THE TASK - Only the line containing "The width and height of the screenshot is (800, 600)." and the lines after it, through the end of the entries, should be output exactly.

RECORDS SUPPLIED -

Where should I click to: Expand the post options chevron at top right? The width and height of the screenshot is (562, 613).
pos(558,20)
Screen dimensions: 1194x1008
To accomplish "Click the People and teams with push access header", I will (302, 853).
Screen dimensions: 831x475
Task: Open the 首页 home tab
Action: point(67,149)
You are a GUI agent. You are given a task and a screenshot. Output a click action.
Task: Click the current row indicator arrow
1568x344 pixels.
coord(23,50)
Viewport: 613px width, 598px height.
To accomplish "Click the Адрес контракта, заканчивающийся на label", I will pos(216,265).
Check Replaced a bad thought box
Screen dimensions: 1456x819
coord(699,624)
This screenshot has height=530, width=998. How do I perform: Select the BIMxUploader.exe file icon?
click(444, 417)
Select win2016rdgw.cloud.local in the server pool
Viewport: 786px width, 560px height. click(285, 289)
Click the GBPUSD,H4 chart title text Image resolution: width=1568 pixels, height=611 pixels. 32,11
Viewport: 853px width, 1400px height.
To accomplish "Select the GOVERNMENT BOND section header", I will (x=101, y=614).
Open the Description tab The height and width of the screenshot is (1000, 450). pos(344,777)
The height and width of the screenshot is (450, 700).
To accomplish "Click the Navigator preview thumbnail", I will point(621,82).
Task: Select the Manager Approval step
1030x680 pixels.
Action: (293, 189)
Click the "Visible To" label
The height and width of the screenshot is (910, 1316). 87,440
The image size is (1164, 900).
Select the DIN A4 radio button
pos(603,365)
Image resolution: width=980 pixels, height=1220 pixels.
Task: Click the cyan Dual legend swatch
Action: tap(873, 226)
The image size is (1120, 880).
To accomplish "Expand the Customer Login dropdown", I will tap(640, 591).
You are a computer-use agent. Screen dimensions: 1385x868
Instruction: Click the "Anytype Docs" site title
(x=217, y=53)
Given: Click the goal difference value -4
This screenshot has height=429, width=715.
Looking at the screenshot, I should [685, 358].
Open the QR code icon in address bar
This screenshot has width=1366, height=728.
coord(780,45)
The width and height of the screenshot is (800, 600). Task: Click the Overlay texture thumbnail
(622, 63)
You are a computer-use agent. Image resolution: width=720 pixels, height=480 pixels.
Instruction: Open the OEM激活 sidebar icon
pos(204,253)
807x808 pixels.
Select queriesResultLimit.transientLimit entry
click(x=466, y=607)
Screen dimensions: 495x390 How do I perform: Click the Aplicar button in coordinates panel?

FINISHED EXERCISE -
The width and height of the screenshot is (800, 600). Task: Click the Overlay texture thumbnail
(622, 63)
You are a computer-use agent. Image resolution: width=720 pixels, height=480 pixels.
Instruction: Open the OEM激活 sidebar icon
pos(204,253)
807x808 pixels.
Select queriesResultLimit.transientLimit entry
click(x=466, y=607)
Screen dimensions: 495x390 How do I perform: Click the Aplicar button in coordinates panel?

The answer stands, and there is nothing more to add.